[asio] Socket closed notification?

newer
newbie - graph library - vertex...

Nicola Michael Gutberlet

14 Dec 2009 14 Dec '09

5:52 p.m.

Hello everybody, I'm using TCP sockets and wonder, if there's a possibility to get an automatic notification when one side of a socket is closed (even if the other side is crashed / not closed properly). Thanks in advance for any help. Regards, Nicola

Attachments:

attachment.html (text/html — 1.9 KB)

Show replies by date

Jonathan Franklin

14 Dec 14 Dec

10:43 p.m.

On Mon, Dec 14, 2009 at 10:52 AM, Nicola Michael Gutberlet <nicola.gutberlet@hhi.fraunhofer.de> wrote:

...

I’m using TCP sockets and wonder, if there’s a possibility to get an automatic notification when one side of a socket is closed (even if the other side is crashed / not closed properly).

You generally have to do a read on the socket to reliably detect when the other side has closed (or crashed). Jon

Scott Gifford

15 Dec 15 Dec

3:50 a.m.

Jonathan Franklin <franklin.jonathan@gmail.com> writes:

...

On Mon, Dec 14, 2009 at 10:52 AM, Nicola Michael Gutberlet <nicola.gutberlet@hhi.fraunhofer.de> wrote:

...
Im using TCP sockets and wonder, if theres a possibility to get an automatic notification when one side of a socket is closed (even if the other side is crashed / not closed properly).

You generally have to do a read on the socket to reliably detect when the other side has closed (or crashed).
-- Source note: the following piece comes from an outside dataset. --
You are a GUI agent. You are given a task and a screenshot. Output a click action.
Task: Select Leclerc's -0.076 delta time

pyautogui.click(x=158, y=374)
And a write, too, or else use TCP keepalives. Otherwise a crashed client which is never sending anything will not send any error indication for you to read. ----Scott.

Andrew Maclean

3:58 a.m.

Do you have any ideas on how to do this within the ASIO framework? Andrew On Tue, Dec 15, 2009 at 2:50 PM, Scott Gifford <sgifford@suspectclass.com> wrote:

...

Jonathan Franklin <franklin.jonathan@gmail.com> writes:

...
On Mon, Dec 14, 2009 at 10:52 AM, Nicola Michael Gutberlet <nicola.gutberlet@hhi.fraunhofer.de> wrote:

...
I’m using TCP sockets and wonder, if there’s a possibility to get an automatic notification when one side of a socket is closed (even if the other side is crashed / not closed properly).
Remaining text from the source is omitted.